- Document section -

+-------+

# Read Only Keychain ERROR!?!



## bigbadbill (Dec 31, 2002)

When connecting some of the computers in our office that are running OS9 I often get an error message when I try to save the Login and Password info to the keychain:

Cannot save password to keychain. Keychain may be read only.

I've check and the keychain is not read only and everthing looks good. What gives here?


----------



## Cheryl (Dec 31, 2002)

You need to make sure each computer you are connecting to also has Keychain to be read and write to you.


----------



## bigbadbill (Jan 2, 2003)

OK, I figured one problem out only to find another.There was already a password stored in the keychain for the computer we were trying to connect to. when this was deleted we were allowed to save a new one.

New problem: the Finder is not checking the keychain for the password. When we connect to a computer via chooser, we are prompted to enter a login and pasword even though it has been saved in keychain already.

WTF?

Life will be so much easier for me when the whole planet finally uses OSX!!!!


----------



## Cheryl (Jan 3, 2003)

Did you check to make sure Keychain is on?


----------



## bigbadbill (Jan 3, 2003)

Not sure what you mean by "on". There is no on-off switch for keychain. Is it a loaded extention? Yes.


----------



## Cheryl (Jan 3, 2003)

Go to the Apple menu>Control panel>Keychain access.  Make sure it is active. 
Still have problems then:

Go to the preference folder (in system folder) and locate the Keychain folder. Trash the keychain pref file, then close the windows and give it a try.


----------



## bigbadbill (Jan 6, 2003)

I'm aware of how to access the keychain control panel and again there is no way to activate or inactivate keychain so far as I know).

I have tried trashing the pref's and all saved keychains and that didn't work either.


----------



## Cheryl (Jan 6, 2003)

Try this: Trash the Keychain prefs, the Finder Prefs, General Controls Pref, Mac OS Pref, System Pref. 

Restart the computer and do a desktop rebuild. That is as you select restart, hold down the option and the apple keys. Continue holding down those keys until you get a dialog box asking if you wish to do a desktop rebuild. This will come up after the extensions load at the bottom of the screen. Now release the keys and click on the okay button. When done, empty the trash. Now see if it works.


----------

+-------+

- Dataset section -
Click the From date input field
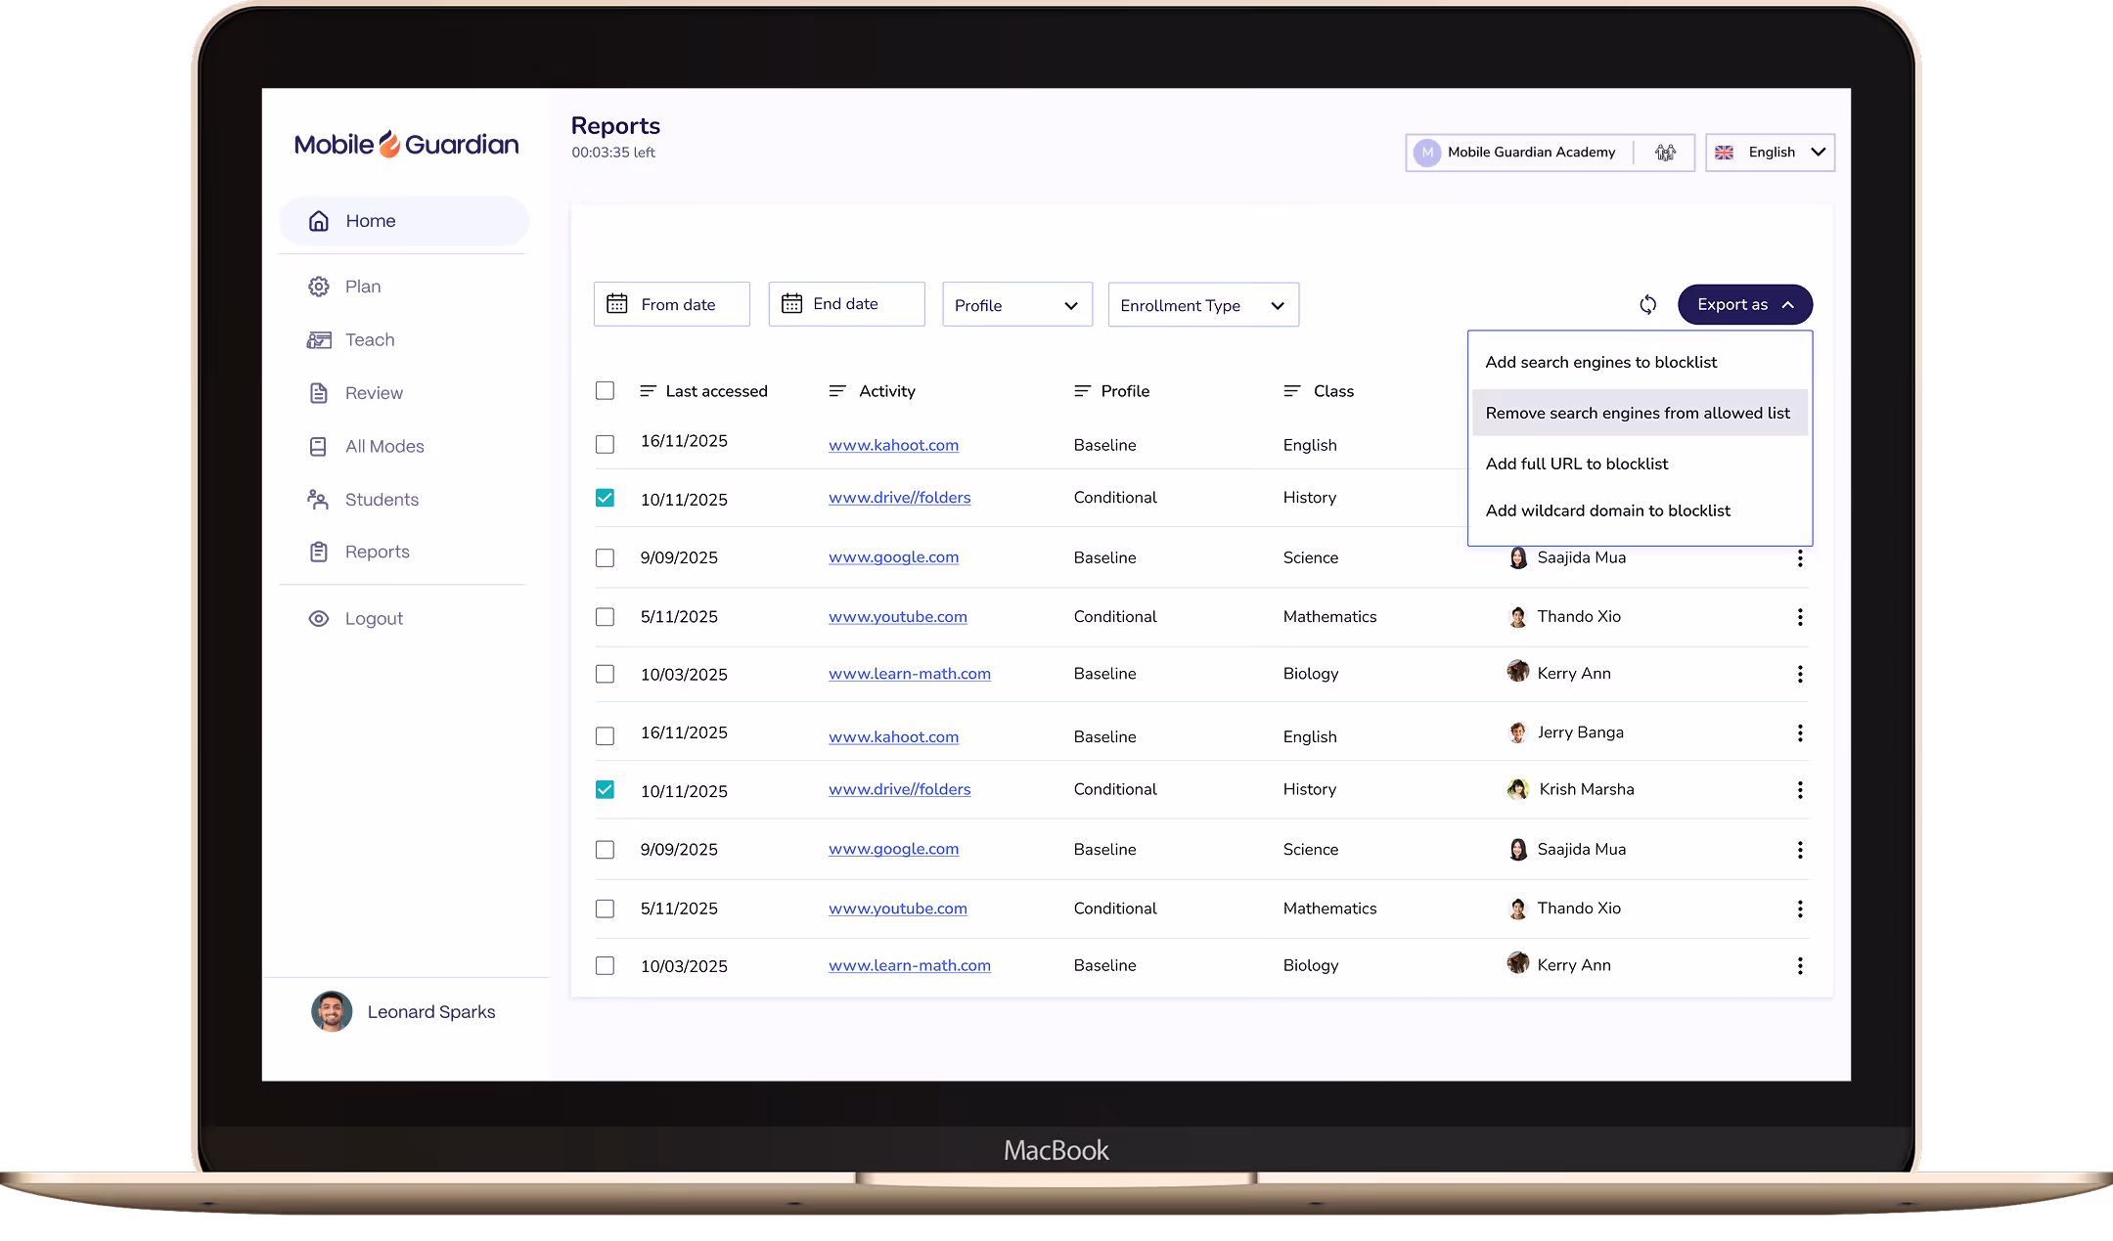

+-------+

- Task set -
1. Decide whether each statement agrees with the keychain forum thread above. Answer yes or no for each, and quote the words from the thread that settle it.
(a) After a password already stored for the target computer was deleted, a new one could be saved.
(b) bigbadbill says Keychain has an on-off switch.
(c) Cheryl says to let go of the option and apple keys as soon as the restart begins.
2. In one to three sentences, explain why the keychain forum thread says the login and password could not be saved to the keychain at first.

- Results -
1.
(a) Yes: "There was already a password stored in the keychain for the computer we were trying to connect to. when this was deleted we were allowed to save a new one."
(b) No: "There is no on-off switch for keychain."
(c) No: "Continue holding down those keys until you get a dialog box asking if you wish to do a desktop rebuild."

2. The keychain already held a password for the computer they were trying to connect to. Once that stored password was deleted, they could save a new one.